Come è stato precisato nella sentenza impugnata, infatti, l’attività di consulenza aziendale affidata all’attrice, essendo resa da una società di capitali, non è assimilabile ad una prestazione professionale, in cui è prevalente l’apporto personale, ma si configura come un appalto di servizi; e tale qualificazione giuridica del rapporto contrattuale non ha costituito oggetto di specifica impugnativa da parte della ricorrente principale, la quale, anzi, vi ha espressamente aderito (v. pag. 8 del ricorso).
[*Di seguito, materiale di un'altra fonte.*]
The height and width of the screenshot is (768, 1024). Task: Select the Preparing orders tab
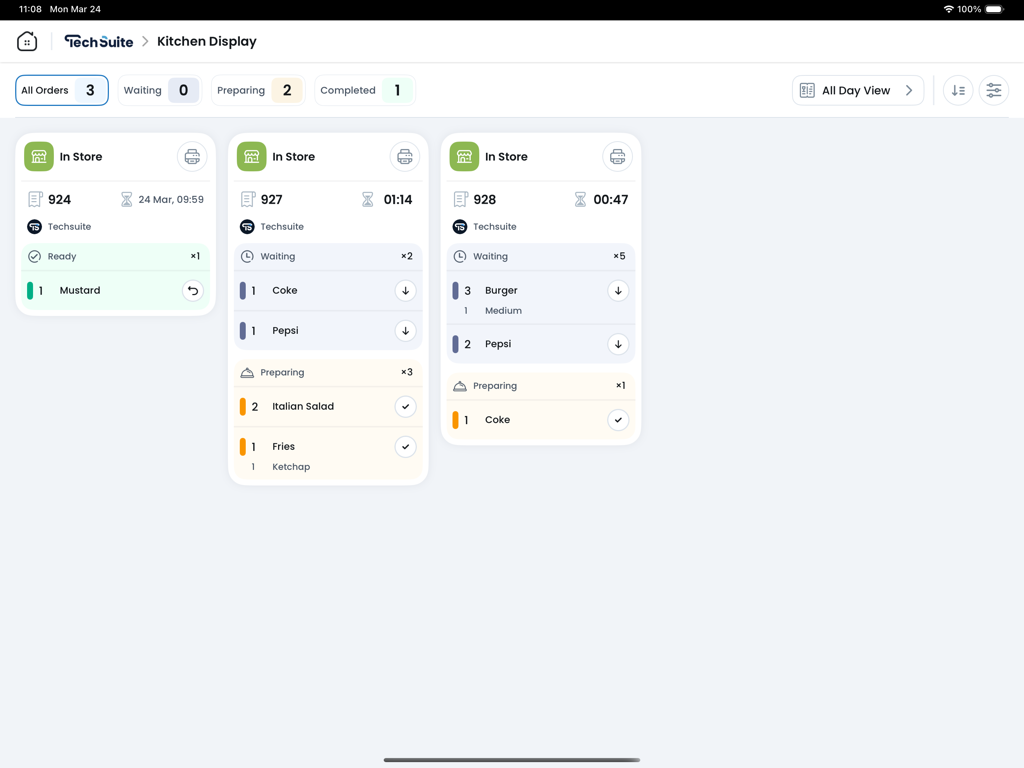[258, 90]
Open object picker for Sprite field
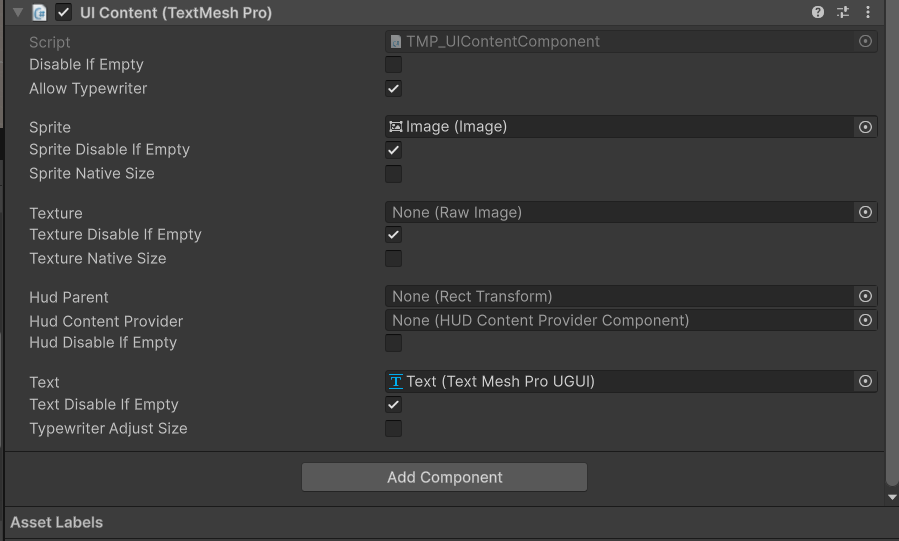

Ciò posto e atteso che, secondo quanto accertato, con apprezzamento di fatto non sindacabile in questa sede, dalla Corte di Appello, la società istante si avvaleva dell’impegno lavorativo di numerose figure professionali (esperte di organizzazione, controllo di gestione, management, sviluppo di risorse umane), i cui compensi gravavano sulla stessa società, appare del tutto logica e congruente l’affermazione del giudice distrettuale, secondo cui i relativi costi, al pari di quelli di gestione generale, non possono computarsi come mancato guadagno.

La Corte di Appello, pertanto, ha fornito adeguato conto dei criteri seguiti nella determinazione del danno da lucro cessante subito dall’attrice per effetto dell’ingiustificato recesso della committente e delle ragioni per le quali ha escluso che tale pregiudizio patrimoniale possa essere commisurato all’intero compenso che sarebbe spettato all’appaltatrice in caso di regolare svolgimento del rapporto durante l’anno successivo alla sua prima scadenza.

Le valutazioni espresse al riguardo si sottraggono al sindacato di questa Corte, in quanto il giudizio sulla misura concreta del danno e sui criteri della relativa liquidazione costituisce espressione di un apprezzamento di fatto istituzionalmente riservato al giudice di merito e non censurabile in sede di legittimità allorchè, come nel caso di specie, risulti sorretto da una motivazione esente da vizi logici e corretta sul piano giuridico.

6) Per le ragioni esposte entrambi i ricorsi devono essere rigettati.

Data la reciproca soccombenza delle parti, le spese del presente grado di giudizio vanno interamente compensate.

P.Q.M.

La Corte riunisce i ricorsi, li rigetta entrambi e compensa le spese del presente grado.

Testo non ufficiale. La sola stampa del bollettino ufficiale ha carattere legale.